We live in a throwaway economy. Advertising, built-in obsolescence, and undervaluing labor contribute to this system. Right-to-repair laws are pushing against this embedded pattern, with California being one of the leaders and early adopters. The construction industry generates massive amounts of waste when buildings are demolished or renovated — 22 percent of everything in landfills in California, according to a statewide waste study. When demolished, a typical 2,000-square-foot house produces around 240 cubic yards of debris.
Buildings account for 40 percent of global use of raw materials and are one of the biggest contributors to greenhouse-gas emissions. Deconstruction is an alternative to demolition. It is a careful process that involves taking apart a building to salvage reusable materials. Disassembling a building can be time-consuming and requires skilled workers, but it reduces the need for new materials, conserves energy, and minimizes environmental impact.
Offsetting the time issue is the tax advantage that the building owner can gain. IRS rules allow an owner to get a tax credit for materials being salvaged for reuse or recycling. After a site visit, an IRS qualified appraiser prepares an inventory of salvageable materials with their “fair market value” numbers, usually about a third of the cost of the same materials when purchased new. Separately, the owner contracts with a deconstruction contractor or their builder if the crew is skilled in deconstruction. Since 75-90 percent of materials in a home can be reused, repurposed, or recycled, the tax benefits often add up to hundreds of thousands of dollars. However, these tax deductions can be claimed only when materials are donated to a nonprofit organization such as Habitat for Humanity or The ReUse People (TRP).

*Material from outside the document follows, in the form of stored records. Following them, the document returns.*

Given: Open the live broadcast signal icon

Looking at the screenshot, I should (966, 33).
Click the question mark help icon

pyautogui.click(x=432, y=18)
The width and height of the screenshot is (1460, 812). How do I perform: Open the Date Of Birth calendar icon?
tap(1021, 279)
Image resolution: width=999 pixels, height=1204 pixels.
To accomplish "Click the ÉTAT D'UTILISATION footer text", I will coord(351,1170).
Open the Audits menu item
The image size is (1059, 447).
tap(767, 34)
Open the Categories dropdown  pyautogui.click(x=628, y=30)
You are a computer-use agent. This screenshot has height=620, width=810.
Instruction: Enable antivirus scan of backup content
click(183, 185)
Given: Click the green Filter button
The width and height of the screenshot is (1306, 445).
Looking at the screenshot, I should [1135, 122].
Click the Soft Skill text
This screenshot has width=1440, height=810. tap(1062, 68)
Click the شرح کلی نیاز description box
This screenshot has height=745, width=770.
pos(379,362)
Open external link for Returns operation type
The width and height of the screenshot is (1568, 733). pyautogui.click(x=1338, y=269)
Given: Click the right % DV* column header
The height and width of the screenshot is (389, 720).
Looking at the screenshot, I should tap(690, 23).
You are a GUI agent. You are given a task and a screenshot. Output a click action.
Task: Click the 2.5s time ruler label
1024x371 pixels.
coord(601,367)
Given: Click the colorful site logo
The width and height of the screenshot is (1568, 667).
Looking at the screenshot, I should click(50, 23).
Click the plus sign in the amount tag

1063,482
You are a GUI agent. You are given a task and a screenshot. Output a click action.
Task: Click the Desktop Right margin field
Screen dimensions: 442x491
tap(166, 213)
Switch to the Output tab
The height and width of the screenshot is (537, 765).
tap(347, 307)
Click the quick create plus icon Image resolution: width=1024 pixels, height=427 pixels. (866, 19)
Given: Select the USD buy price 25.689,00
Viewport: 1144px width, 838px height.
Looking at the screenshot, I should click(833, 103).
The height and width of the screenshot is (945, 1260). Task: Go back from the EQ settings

Why has deconstruction not gone mainstream? As mentioned, it is working against a system designed to make it easy for people to throw things away. Taking longer can also be a deterrent, but that can be lessened by disassembling interior spaces while waiting for permits. To encourage deconstruction, a community needs property with a building dedicated to storage and display of materials (like Habitat’s Reuse Stores). This requirement has been mostly offset by one successful program that sells most of the salvable materials on site before deconstruction begins. The final challenge is how to get contractors to use salvaged materials in their projects.
Although not mainstream, deconstruction does happen. Locally, the Miramar Hotel tile reuse project in Montecito donated large quantities of iconic blue roof tiles to affordable housing projects in the community. Rebuild Green deconstructs about 100 houses a year in the Bay Area. In 2016, Portland became the first city to institute an ordinance requiring deconstruction of single-family houses built before 1940 slated for removal. Half a dozen other cities have followed Portland’s example. Palo Alto requires the deconstruction of all residential and commercial buildings slated for removal regardless of age. Boulder mandates 75 percent of buildings by weight be diverted from landfills. Can Santa Barbara follow these examples?